EXERCISE BRIEF
Reproduce each of the entries below without changing a single character.

BEGIN MATERIAL FOR THE TASK

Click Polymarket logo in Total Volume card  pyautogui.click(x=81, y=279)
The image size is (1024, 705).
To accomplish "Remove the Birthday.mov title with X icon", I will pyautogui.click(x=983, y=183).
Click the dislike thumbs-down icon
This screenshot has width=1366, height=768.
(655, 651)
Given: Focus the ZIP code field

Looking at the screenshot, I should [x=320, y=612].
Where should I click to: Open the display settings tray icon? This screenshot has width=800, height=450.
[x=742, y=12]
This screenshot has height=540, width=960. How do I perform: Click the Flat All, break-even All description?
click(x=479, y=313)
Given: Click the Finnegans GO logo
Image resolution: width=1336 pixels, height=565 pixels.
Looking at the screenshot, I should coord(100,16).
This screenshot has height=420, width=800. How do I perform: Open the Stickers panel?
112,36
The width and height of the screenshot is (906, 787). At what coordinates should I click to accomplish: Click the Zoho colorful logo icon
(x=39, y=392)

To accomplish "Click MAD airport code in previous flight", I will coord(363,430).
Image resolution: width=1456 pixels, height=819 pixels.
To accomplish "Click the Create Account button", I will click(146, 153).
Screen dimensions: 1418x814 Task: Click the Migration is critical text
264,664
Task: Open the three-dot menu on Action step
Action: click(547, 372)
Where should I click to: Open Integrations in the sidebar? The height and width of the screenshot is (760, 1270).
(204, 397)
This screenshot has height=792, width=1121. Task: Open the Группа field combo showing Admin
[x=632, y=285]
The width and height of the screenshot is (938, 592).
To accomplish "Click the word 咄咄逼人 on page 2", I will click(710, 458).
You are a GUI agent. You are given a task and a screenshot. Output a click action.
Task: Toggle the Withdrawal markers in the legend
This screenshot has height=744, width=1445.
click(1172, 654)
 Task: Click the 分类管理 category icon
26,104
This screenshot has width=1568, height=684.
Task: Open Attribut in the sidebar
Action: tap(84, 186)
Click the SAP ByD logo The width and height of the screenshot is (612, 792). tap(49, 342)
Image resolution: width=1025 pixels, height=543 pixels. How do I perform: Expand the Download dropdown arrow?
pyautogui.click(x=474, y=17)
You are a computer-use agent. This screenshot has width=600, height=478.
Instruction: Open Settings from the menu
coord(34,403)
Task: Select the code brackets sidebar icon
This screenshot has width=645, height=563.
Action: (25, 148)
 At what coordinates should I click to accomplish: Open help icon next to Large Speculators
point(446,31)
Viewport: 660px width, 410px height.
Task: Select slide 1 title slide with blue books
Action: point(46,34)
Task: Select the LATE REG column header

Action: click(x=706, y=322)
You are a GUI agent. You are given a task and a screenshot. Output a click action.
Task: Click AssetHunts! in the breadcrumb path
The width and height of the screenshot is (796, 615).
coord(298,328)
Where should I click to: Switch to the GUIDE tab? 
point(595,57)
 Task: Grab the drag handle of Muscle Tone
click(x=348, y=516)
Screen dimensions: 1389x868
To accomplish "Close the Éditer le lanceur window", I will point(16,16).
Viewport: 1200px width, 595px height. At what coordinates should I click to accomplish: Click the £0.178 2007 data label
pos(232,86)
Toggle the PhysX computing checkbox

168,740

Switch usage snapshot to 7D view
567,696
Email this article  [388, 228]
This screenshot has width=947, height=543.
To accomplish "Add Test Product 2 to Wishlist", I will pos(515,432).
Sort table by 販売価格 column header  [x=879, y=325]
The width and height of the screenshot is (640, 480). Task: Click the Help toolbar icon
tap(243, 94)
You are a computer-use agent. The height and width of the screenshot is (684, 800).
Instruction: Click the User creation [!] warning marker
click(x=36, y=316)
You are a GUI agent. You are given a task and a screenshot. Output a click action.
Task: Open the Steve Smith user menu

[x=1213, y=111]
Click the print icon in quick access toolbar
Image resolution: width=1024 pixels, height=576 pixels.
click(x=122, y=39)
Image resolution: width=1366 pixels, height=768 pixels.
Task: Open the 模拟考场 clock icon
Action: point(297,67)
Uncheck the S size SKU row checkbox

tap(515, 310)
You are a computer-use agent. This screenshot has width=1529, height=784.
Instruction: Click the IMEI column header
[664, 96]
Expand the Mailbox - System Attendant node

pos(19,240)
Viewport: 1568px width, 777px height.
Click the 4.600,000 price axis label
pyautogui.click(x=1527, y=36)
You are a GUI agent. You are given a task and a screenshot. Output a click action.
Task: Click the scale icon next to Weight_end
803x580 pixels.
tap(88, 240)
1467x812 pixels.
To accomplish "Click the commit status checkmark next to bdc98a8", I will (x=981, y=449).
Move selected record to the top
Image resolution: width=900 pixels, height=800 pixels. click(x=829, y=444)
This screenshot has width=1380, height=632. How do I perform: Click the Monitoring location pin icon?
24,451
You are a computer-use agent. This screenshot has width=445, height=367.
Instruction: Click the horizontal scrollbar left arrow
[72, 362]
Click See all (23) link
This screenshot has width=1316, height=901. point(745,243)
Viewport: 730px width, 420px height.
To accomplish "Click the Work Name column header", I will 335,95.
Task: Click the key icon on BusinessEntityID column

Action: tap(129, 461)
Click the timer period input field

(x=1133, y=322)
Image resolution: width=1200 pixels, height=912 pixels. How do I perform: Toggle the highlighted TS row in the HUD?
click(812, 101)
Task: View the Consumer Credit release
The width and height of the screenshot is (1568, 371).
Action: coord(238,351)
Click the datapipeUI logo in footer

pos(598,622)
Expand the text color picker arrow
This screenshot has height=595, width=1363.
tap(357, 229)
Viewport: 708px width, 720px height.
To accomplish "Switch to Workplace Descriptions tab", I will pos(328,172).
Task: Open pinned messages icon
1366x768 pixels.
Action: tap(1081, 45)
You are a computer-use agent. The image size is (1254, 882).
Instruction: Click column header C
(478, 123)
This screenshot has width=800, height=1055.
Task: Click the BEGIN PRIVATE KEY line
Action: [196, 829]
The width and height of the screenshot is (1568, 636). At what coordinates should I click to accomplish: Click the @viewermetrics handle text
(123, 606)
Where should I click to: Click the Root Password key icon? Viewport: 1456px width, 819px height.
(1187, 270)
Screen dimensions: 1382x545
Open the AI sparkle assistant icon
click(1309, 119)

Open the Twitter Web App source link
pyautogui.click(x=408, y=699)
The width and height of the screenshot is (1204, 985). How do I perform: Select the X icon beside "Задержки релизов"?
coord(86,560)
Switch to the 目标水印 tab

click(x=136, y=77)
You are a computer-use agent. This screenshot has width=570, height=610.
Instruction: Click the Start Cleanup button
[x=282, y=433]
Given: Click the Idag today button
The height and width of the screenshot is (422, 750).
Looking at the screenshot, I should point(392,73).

END MATERIAL FOR THE TASK

RESULT
Click Polymarket logo in Total Volume card  pyautogui.click(x=81, y=279)
The image size is (1024, 705).
To accomplish "Remove the Birthday.mov title with X icon", I will pyautogui.click(x=983, y=183).
Click the dislike thumbs-down icon
This screenshot has width=1366, height=768.
(655, 651)
Given: Focus the ZIP code field

Looking at the screenshot, I should [x=320, y=612].
Where should I click to: Open the display settings tray icon? This screenshot has width=800, height=450.
[x=742, y=12]
This screenshot has height=540, width=960. How do I perform: Click the Flat All, break-even All description?
click(x=479, y=313)
Given: Click the Finnegans GO logo
Image resolution: width=1336 pixels, height=565 pixels.
Looking at the screenshot, I should coord(100,16).
This screenshot has height=420, width=800. How do I perform: Open the Stickers panel?
112,36
The width and height of the screenshot is (906, 787). At what coordinates should I click to accomplish: Click the Zoho colorful logo icon
(x=39, y=392)

To accomplish "Click MAD airport code in previous flight", I will coord(363,430).
Image resolution: width=1456 pixels, height=819 pixels.
To accomplish "Click the Create Account button", I will click(146, 153).
Screen dimensions: 1418x814 Task: Click the Migration is critical text
264,664
Task: Open the three-dot menu on Action step
Action: click(547, 372)
Where should I click to: Open Integrations in the sidebar? The height and width of the screenshot is (760, 1270).
(204, 397)
This screenshot has height=792, width=1121. Task: Open the Группа field combo showing Admin
[x=632, y=285]
The width and height of the screenshot is (938, 592).
To accomplish "Click the word 咄咄逼人 on page 2", I will click(710, 458).
You are a GUI agent. You are given a task and a screenshot. Output a click action.
Task: Toggle the Withdrawal markers in the legend
This screenshot has height=744, width=1445.
click(1172, 654)
 Task: Click the 分类管理 category icon
26,104
This screenshot has width=1568, height=684.
Task: Open Attribut in the sidebar
Action: tap(84, 186)
Click the SAP ByD logo The width and height of the screenshot is (612, 792). tap(49, 342)
Image resolution: width=1025 pixels, height=543 pixels. How do I perform: Expand the Download dropdown arrow?
pyautogui.click(x=474, y=17)
You are a computer-use agent. This screenshot has width=600, height=478.
Instruction: Open Settings from the menu
coord(34,403)
Task: Select the code brackets sidebar icon
This screenshot has width=645, height=563.
Action: (25, 148)
 At what coordinates should I click to accomplish: Open help icon next to Large Speculators
point(446,31)
Viewport: 660px width, 410px height.
Task: Select slide 1 title slide with blue books
Action: point(46,34)
Task: Select the LATE REG column header

Action: click(x=706, y=322)
You are a GUI agent. You are given a task and a screenshot. Output a click action.
Task: Click AssetHunts! in the breadcrumb path
The width and height of the screenshot is (796, 615).
coord(298,328)
Where should I click to: Switch to the GUIDE tab? 
point(595,57)
 Task: Grab the drag handle of Muscle Tone
click(x=348, y=516)
Screen dimensions: 1389x868
To accomplish "Close the Éditer le lanceur window", I will point(16,16).
Viewport: 1200px width, 595px height. At what coordinates should I click to accomplish: Click the £0.178 2007 data label
pos(232,86)
Toggle the PhysX computing checkbox

168,740

Switch usage snapshot to 7D view
567,696
Email this article  [388, 228]
This screenshot has width=947, height=543.
To accomplish "Add Test Product 2 to Wishlist", I will pos(515,432).
Sort table by 販売価格 column header  [x=879, y=325]
The width and height of the screenshot is (640, 480). Task: Click the Help toolbar icon
tap(243, 94)
You are a computer-use agent. The height and width of the screenshot is (684, 800).
Instruction: Click the User creation [!] warning marker
click(x=36, y=316)
You are a GUI agent. You are given a task and a screenshot. Output a click action.
Task: Open the Steve Smith user menu

[x=1213, y=111]
Click the print icon in quick access toolbar
Image resolution: width=1024 pixels, height=576 pixels.
click(x=122, y=39)
Image resolution: width=1366 pixels, height=768 pixels.
Task: Open the 模拟考场 clock icon
Action: point(297,67)
Uncheck the S size SKU row checkbox

tap(515, 310)
You are a computer-use agent. This screenshot has width=1529, height=784.
Instruction: Click the IMEI column header
[664, 96]
Expand the Mailbox - System Attendant node

pos(19,240)
Viewport: 1568px width, 777px height.
Click the 4.600,000 price axis label
pyautogui.click(x=1527, y=36)
You are a GUI agent. You are given a task and a screenshot. Output a click action.
Task: Click the scale icon next to Weight_end
803x580 pixels.
tap(88, 240)
1467x812 pixels.
To accomplish "Click the commit status checkmark next to bdc98a8", I will (x=981, y=449).
Move selected record to the top
Image resolution: width=900 pixels, height=800 pixels. click(x=829, y=444)
This screenshot has width=1380, height=632. How do I perform: Click the Monitoring location pin icon?
24,451
You are a computer-use agent. This screenshot has width=445, height=367.
Instruction: Click the horizontal scrollbar left arrow
[72, 362]
Click See all (23) link
This screenshot has width=1316, height=901. point(745,243)
Viewport: 730px width, 420px height.
To accomplish "Click the Work Name column header", I will 335,95.
Task: Click the key icon on BusinessEntityID column

Action: tap(129, 461)
Click the timer period input field

(x=1133, y=322)
Image resolution: width=1200 pixels, height=912 pixels. How do I perform: Toggle the highlighted TS row in the HUD?
click(812, 101)
Task: View the Consumer Credit release
The width and height of the screenshot is (1568, 371).
Action: coord(238,351)
Click the datapipeUI logo in footer

pos(598,622)
Expand the text color picker arrow
This screenshot has height=595, width=1363.
tap(357, 229)
Viewport: 708px width, 720px height.
To accomplish "Switch to Workplace Descriptions tab", I will pos(328,172).
Task: Open pinned messages icon
1366x768 pixels.
Action: tap(1081, 45)
You are a computer-use agent. The image size is (1254, 882).
Instruction: Click column header C
(478, 123)
This screenshot has width=800, height=1055.
Task: Click the BEGIN PRIVATE KEY line
Action: [196, 829]
The width and height of the screenshot is (1568, 636). At what coordinates should I click to accomplish: Click the @viewermetrics handle text
(123, 606)
Where should I click to: Click the Root Password key icon? Viewport: 1456px width, 819px height.
(1187, 270)
Screen dimensions: 1382x545
Open the AI sparkle assistant icon
click(1309, 119)

Open the Twitter Web App source link
pyautogui.click(x=408, y=699)
The width and height of the screenshot is (1204, 985). How do I perform: Select the X icon beside "Задержки релизов"?
coord(86,560)
Switch to the 目标水印 tab

click(x=136, y=77)
You are a computer-use agent. This screenshot has width=570, height=610.
Instruction: Click the Start Cleanup button
[x=282, y=433]
Given: Click the Idag today button
The height and width of the screenshot is (422, 750).
Looking at the screenshot, I should point(392,73).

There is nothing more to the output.